I need to get back. He hasn't come through, he must be alive. But how? How could he be? Even putting myself between them won't have stopped him. I need to know that he is safe, that he is ok. Maybe it's being delayed, maybe he is being tortured. I hope he isn't, I can't bear to think what he might be going through. He's just a child. My child.
I thought we were safe. I thought we had protection, the protection that should have meant he couldn't find us no matter how long he looked. I thought we could trust him. I thought no one would go to him for answers. He was meant to be safe and hidden. Was he hurt? Did he get tortured? Did he hand us over? I will never know, never find out ... ever.
The body ... on the floor ... so still. He must be here, somewhere; somewhere close. I couldn't bear to see him there, on the floor, lifeless. My heart is aching. What do I do? Where do I go from here? Where am I? What is this place? All I see is white ... white nothingness. There's nowhere to go, not that I can see, though I can't see far, it all looks the same.
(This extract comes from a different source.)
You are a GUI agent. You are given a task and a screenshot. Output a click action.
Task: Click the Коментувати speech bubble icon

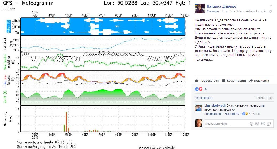click(224, 81)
I want mum. She always knew what to do. I miss her so much. She should be here too, somewhere. Or am I alone here? Will I just stay here alone forever? Will I move on? Will all this just end? Will it all just stop? I've heard people talking about reincarnation. Could it be true? Could I be waiting here for someone to choose who I become next? How long will I wait? Will I wait forever?
Is there something I should do? Should I walk and see where to go? Can I even walk? Is there anywhere for me to go? Should I try and go through the white fog that mists the air? Is this even air? So many questions, none of them with answers.
So many memories. So many good times. They are all gone now, never to be had again. No more friends by my side, no one to hold me when I'm down, no one to laugh with me when I need a pick-me-up. I'm alone. So alone. The memories are flashing in my head. It hurts to think about them, to think about the people I shared them with, to think that I will never be able to share them again.
Am I floating? Am I falling? Can I even feel? Can I see? Is this white nothingness actually here? Is it all in my head? Am I dreaming? Is this real? What's going on? Why am I here?
I guess that it is time to move on, on into nothingness. I don't know why or how I know this, it just feels right. I know that it is what I need to do. I need to go forward, forward, forward ... on.